* [STATED TASK] Copy out all of the data that follows, swapping "checkbox" for "check box" and leaving every other part unchanged.

---- AVAILABLE DATA

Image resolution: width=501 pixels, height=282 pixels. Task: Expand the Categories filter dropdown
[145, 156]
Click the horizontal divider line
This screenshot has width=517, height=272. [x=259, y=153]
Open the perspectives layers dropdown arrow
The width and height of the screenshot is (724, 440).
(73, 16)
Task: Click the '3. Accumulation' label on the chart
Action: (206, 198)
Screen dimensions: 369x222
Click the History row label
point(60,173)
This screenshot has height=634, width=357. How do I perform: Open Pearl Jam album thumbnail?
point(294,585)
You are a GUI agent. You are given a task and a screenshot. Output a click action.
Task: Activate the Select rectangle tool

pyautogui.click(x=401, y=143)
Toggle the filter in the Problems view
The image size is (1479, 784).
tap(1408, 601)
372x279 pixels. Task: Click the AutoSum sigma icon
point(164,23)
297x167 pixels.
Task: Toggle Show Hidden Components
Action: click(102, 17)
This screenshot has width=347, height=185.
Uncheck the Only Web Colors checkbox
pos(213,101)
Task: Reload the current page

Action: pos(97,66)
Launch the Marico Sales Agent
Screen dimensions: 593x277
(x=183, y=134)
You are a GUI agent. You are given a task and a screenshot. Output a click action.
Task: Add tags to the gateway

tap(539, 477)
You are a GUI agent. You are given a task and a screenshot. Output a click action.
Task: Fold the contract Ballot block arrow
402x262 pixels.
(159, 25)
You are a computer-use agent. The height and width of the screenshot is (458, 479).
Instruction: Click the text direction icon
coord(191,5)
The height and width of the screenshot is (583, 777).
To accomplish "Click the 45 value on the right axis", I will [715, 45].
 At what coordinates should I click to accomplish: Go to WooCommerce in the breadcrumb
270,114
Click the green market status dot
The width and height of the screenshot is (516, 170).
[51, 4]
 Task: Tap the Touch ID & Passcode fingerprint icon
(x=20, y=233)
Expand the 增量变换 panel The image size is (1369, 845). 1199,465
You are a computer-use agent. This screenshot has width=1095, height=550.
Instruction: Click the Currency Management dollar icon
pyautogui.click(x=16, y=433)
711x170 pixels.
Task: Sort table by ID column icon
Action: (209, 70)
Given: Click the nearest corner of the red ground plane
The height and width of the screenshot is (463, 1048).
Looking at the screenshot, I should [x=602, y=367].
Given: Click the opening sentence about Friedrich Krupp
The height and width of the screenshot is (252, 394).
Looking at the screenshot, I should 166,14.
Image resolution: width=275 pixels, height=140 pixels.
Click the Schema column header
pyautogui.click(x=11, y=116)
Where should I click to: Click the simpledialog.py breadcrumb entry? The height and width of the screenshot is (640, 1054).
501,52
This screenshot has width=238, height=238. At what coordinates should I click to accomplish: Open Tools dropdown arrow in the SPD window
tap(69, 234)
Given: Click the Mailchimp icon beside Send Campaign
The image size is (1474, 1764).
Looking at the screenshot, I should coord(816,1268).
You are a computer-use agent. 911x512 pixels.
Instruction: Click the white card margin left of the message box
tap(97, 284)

--------

* [TASK RESPONSE]
Image resolution: width=501 pixels, height=282 pixels. Task: Expand the Categories filter dropdown
[145, 156]
Click the horizontal divider line
This screenshot has width=517, height=272. [x=259, y=153]
Open the perspectives layers dropdown arrow
The width and height of the screenshot is (724, 440).
(73, 16)
Task: Click the '3. Accumulation' label on the chart
Action: (206, 198)
Screen dimensions: 369x222
Click the History row label
point(60,173)
This screenshot has height=634, width=357. How do I perform: Open Pearl Jam album thumbnail?
point(294,585)
You are a GUI agent. You are given a task and a screenshot. Output a click action.
Task: Activate the Select rectangle tool

pyautogui.click(x=401, y=143)
Toggle the filter in the Problems view
The image size is (1479, 784).
tap(1408, 601)
372x279 pixels. Task: Click the AutoSum sigma icon
point(164,23)
297x167 pixels.
Task: Toggle Show Hidden Components
Action: click(102, 17)
This screenshot has width=347, height=185.
Uncheck the Only Web Colors check box
pos(213,101)
Task: Reload the current page

Action: pos(97,66)
Launch the Marico Sales Agent
Screen dimensions: 593x277
(x=183, y=134)
You are a GUI agent. You are given a task and a screenshot. Output a click action.
Task: Add tags to the gateway

tap(539, 477)
You are a GUI agent. You are given a task and a screenshot. Output a click action.
Task: Fold the contract Ballot block arrow
402x262 pixels.
(159, 25)
You are a computer-use agent. The height and width of the screenshot is (458, 479).
Instruction: Click the text direction icon
coord(191,5)
The height and width of the screenshot is (583, 777).
To accomplish "Click the 45 value on the right axis", I will [715, 45].
 At what coordinates should I click to accomplish: Go to WooCommerce in the breadcrumb
270,114
Click the green market status dot
The width and height of the screenshot is (516, 170).
[51, 4]
 Task: Tap the Touch ID & Passcode fingerprint icon
(x=20, y=233)
Expand the 增量变换 panel The image size is (1369, 845). 1199,465
You are a computer-use agent. This screenshot has width=1095, height=550.
Instruction: Click the Currency Management dollar icon
pyautogui.click(x=16, y=433)
711x170 pixels.
Task: Sort table by ID column icon
Action: (209, 70)
Given: Click the nearest corner of the red ground plane
The height and width of the screenshot is (463, 1048).
Looking at the screenshot, I should [x=602, y=367].
Given: Click the opening sentence about Friedrich Krupp
The height and width of the screenshot is (252, 394).
Looking at the screenshot, I should 166,14.
Image resolution: width=275 pixels, height=140 pixels.
Click the Schema column header
pyautogui.click(x=11, y=116)
Where should I click to: Click the simpledialog.py breadcrumb entry? The height and width of the screenshot is (640, 1054).
501,52
This screenshot has width=238, height=238. At what coordinates should I click to accomplish: Open Tools dropdown arrow in the SPD window
tap(69, 234)
Given: Click the Mailchimp icon beside Send Campaign
The image size is (1474, 1764).
Looking at the screenshot, I should coord(816,1268).
You are a computer-use agent. 911x512 pixels.
Instruction: Click the white card margin left of the message box
tap(97, 284)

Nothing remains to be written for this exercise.